Cutting tax and increasing public spending is great when your house is in order. Look at Germany for example. Italy's debt is the second highest in the EU (way over 100% of output) and needs to be addressed.
But those unelected EU officials are a law unto themselves.
Especially the Central Bank President Draghi, the Foreign Policy President Mogherini and Parliament President Tajani. Who are all Italian, of course.
You have to be careful when talking about national debts. Debts have two aspects to them - the amount owed and the time frame within which it must be paid: in the case of govt gilts, the maturity date. Ignoring interest for a second, you can essentially divide the one by the other to work out what kind of hole (if any kind) you are in. Whom you owe is also crucial. Without national debt, people's pensions would be in deep shit. So Japan topples along with a national debt of around 200% output, most of it owed to Japanese people. It still functions. Meanwhile, the UK's national debt has a really long average maturity of somewhere around 15 years, again large chunks of it owed to British people. In Italy, a whopping 70 per cent is owed to Italians, one of the highest rates.
Also, if the private sector isn't borrowing, the public sector has to. Otherwise you end up with deflationary pressures and things tend to grind to a halt as the incentive to invest disappears.
In the case of Italy, it has refinanced its debt and extended maturity over the last few years. It isn't in danger of bankruptcy as its interest payments are going down, not up. Increasing public debt at this time of poor economic performance is perfectly reasonable, not irresponsible. Some would say that it would be stupid not to.

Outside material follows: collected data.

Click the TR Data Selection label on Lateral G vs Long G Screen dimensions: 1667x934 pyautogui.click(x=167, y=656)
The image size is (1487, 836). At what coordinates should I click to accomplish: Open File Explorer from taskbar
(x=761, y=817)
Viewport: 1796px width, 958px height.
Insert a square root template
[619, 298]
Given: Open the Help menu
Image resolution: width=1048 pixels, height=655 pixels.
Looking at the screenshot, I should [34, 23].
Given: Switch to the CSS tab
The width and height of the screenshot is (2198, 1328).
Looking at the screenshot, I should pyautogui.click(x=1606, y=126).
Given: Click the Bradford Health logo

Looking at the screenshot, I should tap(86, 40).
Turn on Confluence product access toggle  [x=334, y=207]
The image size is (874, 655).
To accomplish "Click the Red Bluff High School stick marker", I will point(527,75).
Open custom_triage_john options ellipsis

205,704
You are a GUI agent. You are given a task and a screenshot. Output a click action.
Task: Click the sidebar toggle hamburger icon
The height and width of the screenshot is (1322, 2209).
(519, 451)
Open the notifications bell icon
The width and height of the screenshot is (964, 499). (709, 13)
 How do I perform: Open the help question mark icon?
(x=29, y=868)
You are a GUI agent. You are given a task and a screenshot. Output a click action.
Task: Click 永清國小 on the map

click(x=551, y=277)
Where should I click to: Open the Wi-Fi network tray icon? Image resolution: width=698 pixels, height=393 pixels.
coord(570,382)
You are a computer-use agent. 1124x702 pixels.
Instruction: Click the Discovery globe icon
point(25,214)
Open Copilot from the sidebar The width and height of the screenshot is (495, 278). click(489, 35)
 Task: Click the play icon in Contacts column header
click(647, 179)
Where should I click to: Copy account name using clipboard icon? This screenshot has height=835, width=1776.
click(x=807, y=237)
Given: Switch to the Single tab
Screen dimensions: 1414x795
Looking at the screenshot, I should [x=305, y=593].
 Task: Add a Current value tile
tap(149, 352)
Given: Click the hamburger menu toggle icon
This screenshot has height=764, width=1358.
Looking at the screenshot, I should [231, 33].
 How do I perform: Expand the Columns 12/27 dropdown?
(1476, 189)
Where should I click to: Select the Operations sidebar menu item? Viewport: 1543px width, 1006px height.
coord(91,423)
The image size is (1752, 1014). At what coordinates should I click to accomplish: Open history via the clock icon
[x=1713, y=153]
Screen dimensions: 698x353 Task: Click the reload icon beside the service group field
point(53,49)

Bloomberg - Are you a robot?
ETA:
There are also a lot of smoke and mirrors around public/private debt. A govt can borrow money to build houses, for instance, paying it back over the decades with the rents it takes. Or it can get a private company to borrow the money and build the houses. In the first case, the debt is added to the 'national debt', but the state owns an asset at the end of it. In the second case, there is no public debt, only private, and the state owns nothing at the end of it. Headline figures of x% gdp national debt are meaningless without a lot more context. And looking only at public debt while ignoring private debt is also meaningless.